PTSD was unrecognised in the 1970s, when I was a medical student in the UK. In line with the newly revised ninth edition of the International Classification of Diseases, we were taught to recognise acute reactions to stress, which could take the form of strong emotions such as panic, fear or depression, or behaviour disturbance such as agitation, or fugue states in which the person appeared numb, absent or dazed. Back then, I was quite unaware of the lobbying going on in the US, where Vietnam veterans and Holocaust survivors had already found common ground with victims of rape and sexual abuse. Along with their doctors, they argued that diagnoses such as depression, anxiety, substance abuse or personality disorder neither encompassed their problems nor addressed their needs.

To address the issue, physicians advocated inclusion of an entirely new disorder in the soon-to-be-released third edition of the Diagnostic and Statistical Manual of Mental Disorders, or DSM III. A diagnosis of PTSD could be made only if someone had been exposed to a psychologically distressing event outside the normal range of human experience. The identifying symptoms included some kind of re-experiencing of that event in the form of nightmares, intrusive thoughts or flashbacks and increased alertness and jumpiness. Consequently, the patient would try to avoid situations, persons or conversations that might remind them of the event and trigger these frightening episodes. Avoidance might also be accompanied by numbing of the emotions. The patient might complain that they no longer felt anything.

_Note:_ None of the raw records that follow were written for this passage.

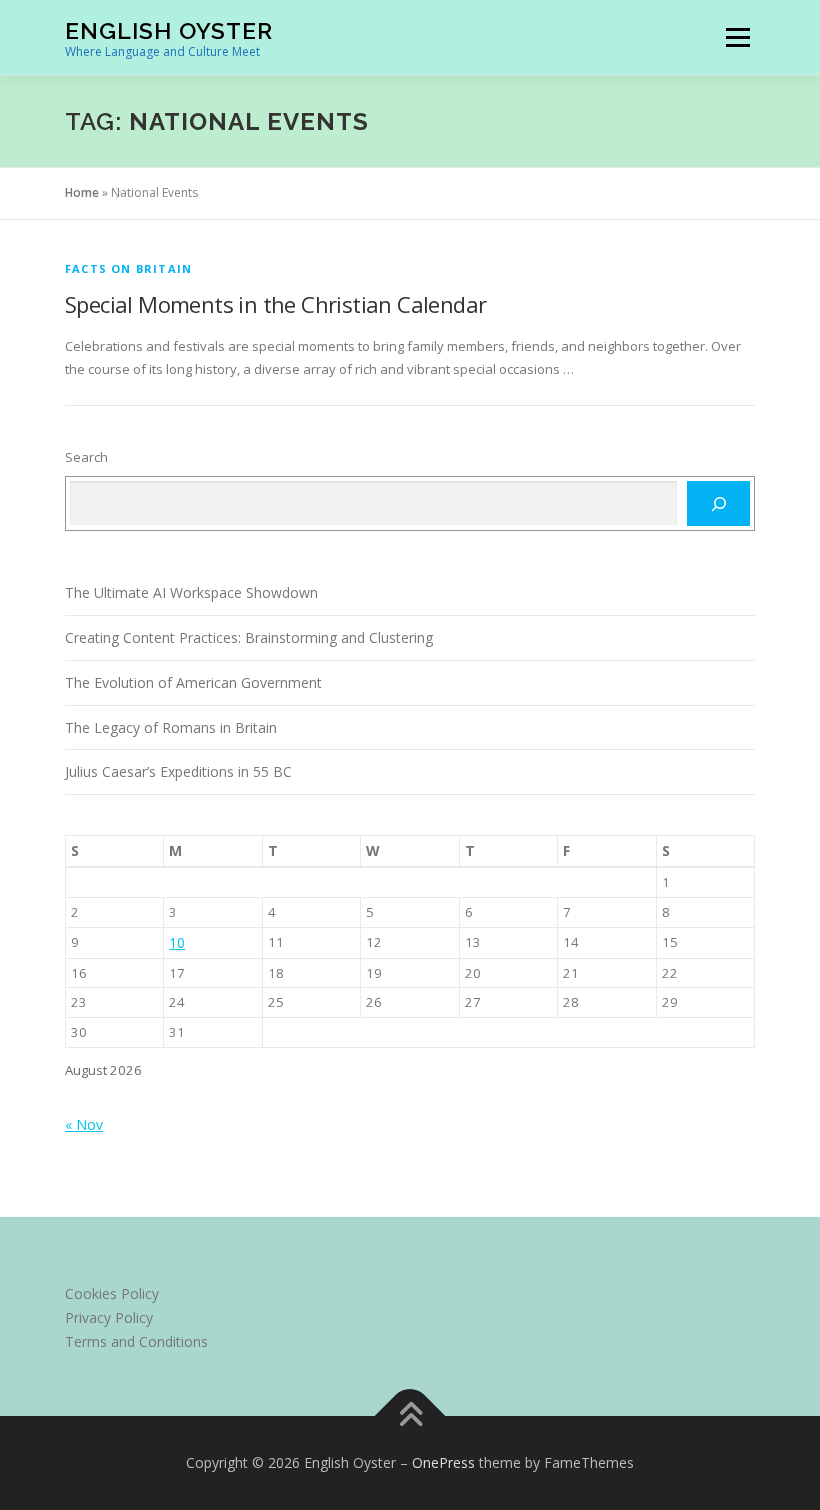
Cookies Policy (112, 1293)
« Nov (84, 1124)
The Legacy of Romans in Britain (171, 727)
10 (177, 942)
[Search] (718, 504)
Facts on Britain (128, 268)
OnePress (443, 1462)
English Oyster (169, 30)
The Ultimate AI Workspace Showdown (191, 592)
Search (86, 457)
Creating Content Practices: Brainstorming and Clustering (249, 637)
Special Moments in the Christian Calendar (275, 304)
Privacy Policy (109, 1317)
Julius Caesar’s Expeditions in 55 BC (178, 771)
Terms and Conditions (136, 1341)
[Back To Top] (410, 1416)
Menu (737, 37)
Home (82, 192)
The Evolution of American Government (193, 682)
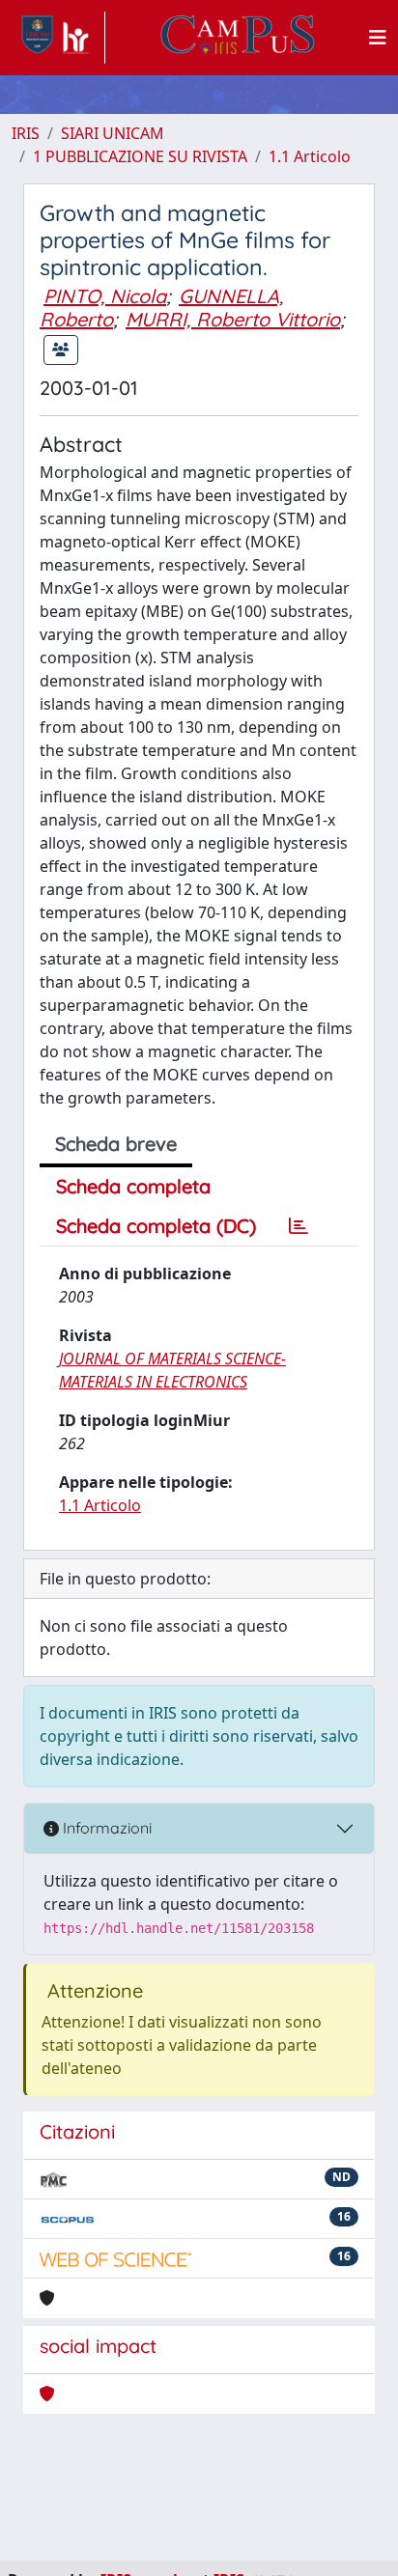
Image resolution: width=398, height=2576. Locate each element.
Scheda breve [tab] (116, 1144)
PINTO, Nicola (104, 296)
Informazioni (105, 1827)
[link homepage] (58, 38)
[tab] (298, 1226)
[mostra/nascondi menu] (377, 37)
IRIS (26, 133)
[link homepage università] (237, 38)
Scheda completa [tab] (133, 1186)
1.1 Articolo (310, 156)
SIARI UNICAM (112, 133)
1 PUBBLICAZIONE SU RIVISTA (140, 156)
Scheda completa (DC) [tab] (156, 1226)
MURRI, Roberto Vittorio (233, 319)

The first time I heard the term PTSD was in 1985 when some psychologist colleagues rushed to provide counselling after a stadium fire killed 56 football fans and injured more than 200 in the English town of Bradford. Then suddenly PTSD was everywhere. A flash fire killed 31 people at King’s Cross Station in London; a plane fell out of the air onto the small Scottish town of Lockerbie, killing all 259 on board and 11 on the ground; police mismanaged the crowd at a football match in Sheffield and 96 people were crushed to death. On every occasion, the reassuring voice of the newscaster explained that professional counsellors were on hand.

I was curious at the growing hold that this one diagnosis, PTSD, had on the professional and public imagination. PTSD appeared to be taking hold of the professional and public imagination even when it did not apply. Perhaps it was because PTSD was a diagnosis without stigma. The rise of biological psychiatry and its focus on mental illnesses as ‘brain diseases’ had failed to remove the taint of moral and personal failing associated with the majority of psychiatric disorders. But here was a disorder that came packaged with a clear-cut cause that was obviously not the patient’s fault, and which set them in the sympathetic and dramatic light of victimhood. Here was a diagnosis that could be taken as a badge of suffering.

Researchers invented new instruments to measure the newly described cluster of traumatic symptoms. The predicted rates in different populations and the possible treatments were debated in new journals and discussed at the international meetings of the new societies set up to explore the new diagnosis. The opening up of eastern Europe and the consequences of the Bosnian war provided a ‘wonderful laboratory for our work’, as the Rector of Bergen University in Norway put it to the delegates at the 1993 meeting of the European Society for the Study of Traumatic Stress. The Bosnian psychologists sitting beside me at the meeting winced. They had been flown in from the Sarajevo section of that ‘laboratory’ by UNICEF. By 1994, there were seven humanitarian agencies running counselling centres in Sarajevo. The agency I worked for trained staff to recognise and treat the symptoms of PTSD.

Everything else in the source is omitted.